Compound was detected in more than one sample. Data presented in this table are from asterisk sample.

b

Compounds were detected in both negative [M − H] and positive [M + H]+ mode of ionization, while only single‐mode data are presented.

3.4.1. Phenolic Acids

Thirty‐two phenolic acids were detected including hydroxybenzoic acids (10), hydroxycinnamic acids (19), hydroxyphenylacetic acid (1), and hydroxyphenylpropanoic acids (2).

Compound 3 was detected as gallic acid, as evidenced by the precursor ion [M − H] observed at m/z 169.0157. Further confirmation was achieved through MS/MS analysis, which revealed a peak fragment at m/z 125 resulting from the loss of a CO2 unit (44 Da) (Chou et al. 2021). Gallic acid is one of the most significant phenolic acids present in moringa pods and leaves (Amaglo et al. 2010). Gallic acid can neutralize free radicals that can cause cellular damage, potentially reducing the risk of chronic diseases (Kerdsomboon, Chumsawat, and Auesukaree 2021). Gallic acid may exhibit a wide range of biological activities, including anti‐inflammatory, anti‐tumor, antiviral, and antimicrobial activities (Prakash et al. 2007).
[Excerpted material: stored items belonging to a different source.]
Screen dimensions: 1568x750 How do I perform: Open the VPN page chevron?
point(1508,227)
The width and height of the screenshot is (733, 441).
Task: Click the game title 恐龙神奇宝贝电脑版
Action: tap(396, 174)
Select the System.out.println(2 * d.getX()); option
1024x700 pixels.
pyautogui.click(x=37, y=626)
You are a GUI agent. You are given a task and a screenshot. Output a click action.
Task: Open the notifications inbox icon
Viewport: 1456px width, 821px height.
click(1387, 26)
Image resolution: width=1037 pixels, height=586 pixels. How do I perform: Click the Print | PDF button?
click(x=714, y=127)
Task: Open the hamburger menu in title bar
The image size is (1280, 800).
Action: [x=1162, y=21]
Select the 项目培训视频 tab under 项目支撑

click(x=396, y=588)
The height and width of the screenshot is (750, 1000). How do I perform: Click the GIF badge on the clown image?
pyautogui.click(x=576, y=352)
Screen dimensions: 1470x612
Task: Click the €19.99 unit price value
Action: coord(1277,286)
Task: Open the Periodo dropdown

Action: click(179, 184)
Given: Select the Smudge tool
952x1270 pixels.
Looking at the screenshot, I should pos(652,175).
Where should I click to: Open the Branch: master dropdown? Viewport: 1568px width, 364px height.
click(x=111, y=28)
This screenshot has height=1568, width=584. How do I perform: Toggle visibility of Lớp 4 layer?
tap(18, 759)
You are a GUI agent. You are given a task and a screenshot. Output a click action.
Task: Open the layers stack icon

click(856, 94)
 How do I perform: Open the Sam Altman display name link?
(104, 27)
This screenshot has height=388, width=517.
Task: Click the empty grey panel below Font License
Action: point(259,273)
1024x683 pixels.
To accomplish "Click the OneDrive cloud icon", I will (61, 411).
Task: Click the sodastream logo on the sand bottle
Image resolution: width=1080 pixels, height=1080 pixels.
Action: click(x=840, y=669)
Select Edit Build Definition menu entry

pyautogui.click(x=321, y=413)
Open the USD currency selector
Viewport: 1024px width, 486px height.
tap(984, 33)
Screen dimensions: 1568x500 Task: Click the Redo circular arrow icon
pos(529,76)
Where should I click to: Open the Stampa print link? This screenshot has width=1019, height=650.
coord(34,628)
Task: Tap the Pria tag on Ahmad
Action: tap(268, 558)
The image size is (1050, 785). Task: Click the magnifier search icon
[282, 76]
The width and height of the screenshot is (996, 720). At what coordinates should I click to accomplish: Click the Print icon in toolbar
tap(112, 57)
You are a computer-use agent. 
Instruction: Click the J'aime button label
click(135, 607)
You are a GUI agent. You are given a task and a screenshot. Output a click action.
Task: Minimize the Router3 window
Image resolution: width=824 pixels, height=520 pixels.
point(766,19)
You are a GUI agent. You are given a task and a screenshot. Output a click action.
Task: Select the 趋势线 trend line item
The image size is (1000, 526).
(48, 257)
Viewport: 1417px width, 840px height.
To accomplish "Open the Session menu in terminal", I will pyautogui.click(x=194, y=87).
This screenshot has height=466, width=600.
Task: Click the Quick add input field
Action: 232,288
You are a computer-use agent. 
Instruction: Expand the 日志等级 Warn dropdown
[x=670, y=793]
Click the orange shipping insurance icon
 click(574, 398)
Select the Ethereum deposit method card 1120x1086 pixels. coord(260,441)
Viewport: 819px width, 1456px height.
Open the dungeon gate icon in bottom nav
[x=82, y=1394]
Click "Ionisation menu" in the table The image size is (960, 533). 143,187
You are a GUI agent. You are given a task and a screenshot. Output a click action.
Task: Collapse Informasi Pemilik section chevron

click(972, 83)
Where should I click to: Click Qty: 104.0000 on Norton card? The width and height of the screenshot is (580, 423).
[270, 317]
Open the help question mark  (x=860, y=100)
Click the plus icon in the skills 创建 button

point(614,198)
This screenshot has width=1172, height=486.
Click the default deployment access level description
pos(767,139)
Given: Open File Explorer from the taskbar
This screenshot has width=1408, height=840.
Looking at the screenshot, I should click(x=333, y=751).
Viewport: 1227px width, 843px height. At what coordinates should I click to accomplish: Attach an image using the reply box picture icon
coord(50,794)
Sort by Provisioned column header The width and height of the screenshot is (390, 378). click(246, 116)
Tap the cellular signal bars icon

Compound 4 was identified to be paeoniflorin based on the detected m/z of 497.1562 in negative mode, which was subsequently verified through an MS/MS analysis, revealing the consecutive elimination of CH2O (30 Da) and benzoic acid (122 Da) (Liu, Agar, and Imran 2024). Paeoniflorin is a bioactive constituent commonly found in plants, which has been the subject of extensive research because of its favorable pharmacological properties. It has been demonstrated that paeoniflorin possesses antioxidant properties and exerts various bioactive functions. Its pharmacological effects include anti‐inflammatory, anti‐thrombotic, and immunomodulatory activities, rendering it a compound of significant interest for therapeutic applications (Zhou et al. 2020).

Compound 6 was identified as benzoic acid in both positive and negative ionization modes, with a tentative identification based on the precursor ion [M − H] observed at m/z 121.0302. The peak fragmentation at m/z 77 [M − H] indicates a loss of CO2 (44 Da), further supporting its identification as benzoic acid. This compound was detected in most samples from both regions (QLD1, QLD2, QLD4, QLD5, QLD6, and QLD7 and WAU5, WAU7, WAU10, WAU15 and WAU32).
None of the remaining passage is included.